## SOURCE DATA
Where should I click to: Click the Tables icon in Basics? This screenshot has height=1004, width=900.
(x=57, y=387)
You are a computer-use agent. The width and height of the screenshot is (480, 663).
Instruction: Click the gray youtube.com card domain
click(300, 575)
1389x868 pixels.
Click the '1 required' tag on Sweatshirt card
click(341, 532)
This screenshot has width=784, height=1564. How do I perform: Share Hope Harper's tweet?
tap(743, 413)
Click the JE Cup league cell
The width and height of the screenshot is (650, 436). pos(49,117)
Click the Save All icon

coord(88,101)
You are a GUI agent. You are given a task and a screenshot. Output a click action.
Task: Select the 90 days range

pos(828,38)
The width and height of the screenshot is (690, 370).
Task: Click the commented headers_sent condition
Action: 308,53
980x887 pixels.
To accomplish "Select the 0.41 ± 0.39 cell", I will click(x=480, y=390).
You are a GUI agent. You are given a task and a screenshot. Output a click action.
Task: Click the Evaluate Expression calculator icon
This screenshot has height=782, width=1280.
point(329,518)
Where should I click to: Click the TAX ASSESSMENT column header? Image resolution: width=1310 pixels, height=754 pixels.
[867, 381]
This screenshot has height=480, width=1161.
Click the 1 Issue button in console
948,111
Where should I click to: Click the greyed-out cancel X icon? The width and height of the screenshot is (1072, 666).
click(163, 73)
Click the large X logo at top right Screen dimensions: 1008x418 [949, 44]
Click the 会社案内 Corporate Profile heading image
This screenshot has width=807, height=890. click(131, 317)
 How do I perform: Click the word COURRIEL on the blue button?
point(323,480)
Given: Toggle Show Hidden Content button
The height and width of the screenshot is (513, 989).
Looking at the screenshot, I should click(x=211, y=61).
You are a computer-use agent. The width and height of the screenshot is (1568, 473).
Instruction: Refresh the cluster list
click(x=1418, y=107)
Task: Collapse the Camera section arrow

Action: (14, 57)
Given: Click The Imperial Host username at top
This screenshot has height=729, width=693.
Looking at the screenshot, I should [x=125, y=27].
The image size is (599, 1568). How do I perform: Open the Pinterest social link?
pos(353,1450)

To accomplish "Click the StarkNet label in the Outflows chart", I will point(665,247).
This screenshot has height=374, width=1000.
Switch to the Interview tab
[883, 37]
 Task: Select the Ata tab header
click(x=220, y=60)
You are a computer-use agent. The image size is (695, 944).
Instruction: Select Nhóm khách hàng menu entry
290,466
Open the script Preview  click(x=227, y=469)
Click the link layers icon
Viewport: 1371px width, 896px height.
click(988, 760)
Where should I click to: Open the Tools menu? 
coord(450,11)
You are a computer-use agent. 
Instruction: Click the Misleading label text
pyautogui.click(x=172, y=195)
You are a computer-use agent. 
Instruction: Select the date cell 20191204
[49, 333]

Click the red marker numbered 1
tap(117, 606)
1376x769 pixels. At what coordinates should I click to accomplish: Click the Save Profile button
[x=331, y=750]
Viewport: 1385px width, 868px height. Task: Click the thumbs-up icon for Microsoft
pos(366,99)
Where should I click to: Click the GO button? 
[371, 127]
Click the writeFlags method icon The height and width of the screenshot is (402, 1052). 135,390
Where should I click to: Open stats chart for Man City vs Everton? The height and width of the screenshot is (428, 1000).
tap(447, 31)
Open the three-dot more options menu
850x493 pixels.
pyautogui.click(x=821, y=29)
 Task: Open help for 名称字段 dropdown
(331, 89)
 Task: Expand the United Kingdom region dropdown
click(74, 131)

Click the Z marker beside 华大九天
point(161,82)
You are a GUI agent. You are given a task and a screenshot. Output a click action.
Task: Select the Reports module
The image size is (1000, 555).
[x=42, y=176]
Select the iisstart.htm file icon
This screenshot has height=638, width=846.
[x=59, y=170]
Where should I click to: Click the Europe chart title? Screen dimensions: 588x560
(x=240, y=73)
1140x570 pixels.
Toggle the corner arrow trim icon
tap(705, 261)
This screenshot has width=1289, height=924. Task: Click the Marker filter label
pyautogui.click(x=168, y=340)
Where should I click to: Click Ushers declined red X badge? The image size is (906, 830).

## WHAT YOU WILL DO
Identify each line in the records above containing the word "computer"; copy those lines.

## RESPONSE BELOW
You are a computer-use agent. The width and height of the screenshot is (480, 663).
You are a computer-use agent. The width and height of the screenshot is (1568, 473).
You are a computer-use agent. The image size is (695, 944).
You are a computer-use agent. 
You are a computer-use agent. 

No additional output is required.